Stored items:
"""

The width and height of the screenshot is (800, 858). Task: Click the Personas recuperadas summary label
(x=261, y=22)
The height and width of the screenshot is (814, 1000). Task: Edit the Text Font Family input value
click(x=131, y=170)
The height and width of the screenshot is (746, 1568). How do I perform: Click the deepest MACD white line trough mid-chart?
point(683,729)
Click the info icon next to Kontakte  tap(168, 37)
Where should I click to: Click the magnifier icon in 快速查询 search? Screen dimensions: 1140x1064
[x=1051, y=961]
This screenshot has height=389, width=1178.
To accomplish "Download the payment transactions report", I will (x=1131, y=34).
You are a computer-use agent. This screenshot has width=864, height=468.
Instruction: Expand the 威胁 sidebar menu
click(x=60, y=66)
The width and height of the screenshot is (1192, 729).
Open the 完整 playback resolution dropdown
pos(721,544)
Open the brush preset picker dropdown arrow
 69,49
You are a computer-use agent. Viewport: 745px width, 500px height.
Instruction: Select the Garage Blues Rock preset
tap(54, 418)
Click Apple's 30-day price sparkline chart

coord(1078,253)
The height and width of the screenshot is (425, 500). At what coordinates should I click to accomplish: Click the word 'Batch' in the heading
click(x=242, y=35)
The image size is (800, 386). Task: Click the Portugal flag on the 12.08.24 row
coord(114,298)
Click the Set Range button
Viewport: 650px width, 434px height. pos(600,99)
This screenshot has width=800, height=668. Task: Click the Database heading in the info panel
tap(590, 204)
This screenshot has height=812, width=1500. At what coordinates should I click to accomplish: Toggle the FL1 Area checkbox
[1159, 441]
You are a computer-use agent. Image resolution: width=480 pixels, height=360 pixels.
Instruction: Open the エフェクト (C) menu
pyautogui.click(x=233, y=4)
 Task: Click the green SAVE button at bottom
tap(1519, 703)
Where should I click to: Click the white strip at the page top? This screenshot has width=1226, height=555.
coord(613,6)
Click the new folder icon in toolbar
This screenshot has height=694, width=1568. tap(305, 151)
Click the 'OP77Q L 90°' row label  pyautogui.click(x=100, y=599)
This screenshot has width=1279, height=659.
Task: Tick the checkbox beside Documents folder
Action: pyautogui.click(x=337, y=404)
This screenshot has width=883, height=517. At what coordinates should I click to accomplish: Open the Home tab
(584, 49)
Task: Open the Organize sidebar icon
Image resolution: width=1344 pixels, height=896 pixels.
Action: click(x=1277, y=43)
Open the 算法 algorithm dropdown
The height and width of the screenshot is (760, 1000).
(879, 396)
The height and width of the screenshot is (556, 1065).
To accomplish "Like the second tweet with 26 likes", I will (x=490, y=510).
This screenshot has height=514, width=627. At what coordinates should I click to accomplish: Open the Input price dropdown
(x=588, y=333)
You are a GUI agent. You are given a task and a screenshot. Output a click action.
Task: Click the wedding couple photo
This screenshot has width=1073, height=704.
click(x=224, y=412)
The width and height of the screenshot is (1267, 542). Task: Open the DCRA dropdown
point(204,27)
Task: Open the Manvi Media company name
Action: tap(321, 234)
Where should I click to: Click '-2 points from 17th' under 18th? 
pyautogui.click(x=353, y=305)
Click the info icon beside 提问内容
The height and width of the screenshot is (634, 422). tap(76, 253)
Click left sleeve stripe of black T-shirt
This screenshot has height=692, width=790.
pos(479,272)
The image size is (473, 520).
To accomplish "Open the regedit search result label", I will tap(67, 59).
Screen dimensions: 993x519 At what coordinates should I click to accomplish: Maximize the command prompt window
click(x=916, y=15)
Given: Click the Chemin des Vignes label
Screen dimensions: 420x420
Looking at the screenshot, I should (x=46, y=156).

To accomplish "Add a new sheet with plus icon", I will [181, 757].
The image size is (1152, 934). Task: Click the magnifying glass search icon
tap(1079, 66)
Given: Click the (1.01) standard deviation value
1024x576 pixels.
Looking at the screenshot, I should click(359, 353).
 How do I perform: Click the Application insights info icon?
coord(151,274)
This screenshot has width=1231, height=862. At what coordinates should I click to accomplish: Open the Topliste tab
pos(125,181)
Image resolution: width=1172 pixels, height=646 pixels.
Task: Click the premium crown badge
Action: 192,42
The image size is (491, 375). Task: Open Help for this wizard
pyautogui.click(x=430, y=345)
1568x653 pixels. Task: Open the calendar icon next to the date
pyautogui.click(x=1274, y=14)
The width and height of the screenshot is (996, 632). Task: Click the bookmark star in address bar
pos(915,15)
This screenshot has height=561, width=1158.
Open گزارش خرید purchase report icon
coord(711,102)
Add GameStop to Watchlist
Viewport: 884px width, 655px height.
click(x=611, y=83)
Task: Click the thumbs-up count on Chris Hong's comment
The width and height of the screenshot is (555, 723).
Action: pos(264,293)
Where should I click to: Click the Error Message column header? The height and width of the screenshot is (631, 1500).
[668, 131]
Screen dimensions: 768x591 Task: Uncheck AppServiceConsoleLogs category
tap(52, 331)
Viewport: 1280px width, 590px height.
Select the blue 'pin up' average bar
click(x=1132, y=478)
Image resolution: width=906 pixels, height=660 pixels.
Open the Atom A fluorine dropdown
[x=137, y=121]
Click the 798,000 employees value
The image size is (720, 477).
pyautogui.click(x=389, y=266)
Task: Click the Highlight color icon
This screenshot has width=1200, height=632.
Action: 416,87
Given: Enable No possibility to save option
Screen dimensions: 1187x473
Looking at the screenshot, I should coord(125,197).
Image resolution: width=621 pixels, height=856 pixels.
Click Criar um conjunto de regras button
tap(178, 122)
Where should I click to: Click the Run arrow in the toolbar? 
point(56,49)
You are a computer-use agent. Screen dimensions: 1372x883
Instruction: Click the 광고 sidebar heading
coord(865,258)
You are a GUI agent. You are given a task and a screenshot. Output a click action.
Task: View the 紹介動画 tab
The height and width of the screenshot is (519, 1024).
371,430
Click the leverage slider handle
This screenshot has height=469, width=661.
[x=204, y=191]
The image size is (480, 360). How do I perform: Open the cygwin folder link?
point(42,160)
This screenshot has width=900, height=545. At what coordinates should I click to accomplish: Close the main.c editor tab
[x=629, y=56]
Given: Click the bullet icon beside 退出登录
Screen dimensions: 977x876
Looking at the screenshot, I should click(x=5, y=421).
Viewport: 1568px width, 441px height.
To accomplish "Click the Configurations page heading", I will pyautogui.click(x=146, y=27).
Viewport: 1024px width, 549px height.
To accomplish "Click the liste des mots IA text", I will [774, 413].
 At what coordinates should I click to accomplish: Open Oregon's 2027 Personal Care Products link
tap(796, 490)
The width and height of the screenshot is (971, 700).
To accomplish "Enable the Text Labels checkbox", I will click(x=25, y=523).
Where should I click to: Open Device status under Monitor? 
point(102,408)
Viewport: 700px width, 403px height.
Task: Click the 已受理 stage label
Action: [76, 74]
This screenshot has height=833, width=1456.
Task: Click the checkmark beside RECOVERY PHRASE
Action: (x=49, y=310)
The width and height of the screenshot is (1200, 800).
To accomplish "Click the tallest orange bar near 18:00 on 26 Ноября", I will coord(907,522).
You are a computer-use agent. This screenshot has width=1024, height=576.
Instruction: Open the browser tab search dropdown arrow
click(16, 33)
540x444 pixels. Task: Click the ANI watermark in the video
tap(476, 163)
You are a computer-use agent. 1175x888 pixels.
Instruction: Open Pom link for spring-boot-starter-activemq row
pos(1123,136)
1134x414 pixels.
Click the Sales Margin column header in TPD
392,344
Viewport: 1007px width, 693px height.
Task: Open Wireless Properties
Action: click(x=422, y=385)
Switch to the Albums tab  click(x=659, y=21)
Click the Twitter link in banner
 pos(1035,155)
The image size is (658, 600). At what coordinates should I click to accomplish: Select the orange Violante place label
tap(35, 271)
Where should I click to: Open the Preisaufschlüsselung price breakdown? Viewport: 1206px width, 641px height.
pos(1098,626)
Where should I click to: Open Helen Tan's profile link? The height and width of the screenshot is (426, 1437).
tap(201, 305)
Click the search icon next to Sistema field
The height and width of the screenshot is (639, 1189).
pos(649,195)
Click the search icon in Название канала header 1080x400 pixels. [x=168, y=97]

"""

_Exercise_
For the lines above, output exactly those from the line containing "This screenshot has height=469, width=661." through the line containing "The width and height of the screenshot is (971, 700).", and skip the others.

_Task result_
This screenshot has height=469, width=661.
[x=204, y=191]
The image size is (480, 360). How do I perform: Open the cygwin folder link?
point(42,160)
This screenshot has width=900, height=545. At what coordinates should I click to accomplish: Close the main.c editor tab
[x=629, y=56]
Given: Click the bullet icon beside 退出登录
Screen dimensions: 977x876
Looking at the screenshot, I should click(x=5, y=421).
Viewport: 1568px width, 441px height.
To accomplish "Click the Configurations page heading", I will pyautogui.click(x=146, y=27).
Viewport: 1024px width, 549px height.
To accomplish "Click the liste des mots IA text", I will [774, 413].
 At what coordinates should I click to accomplish: Open Oregon's 2027 Personal Care Products link
tap(796, 490)
The width and height of the screenshot is (971, 700).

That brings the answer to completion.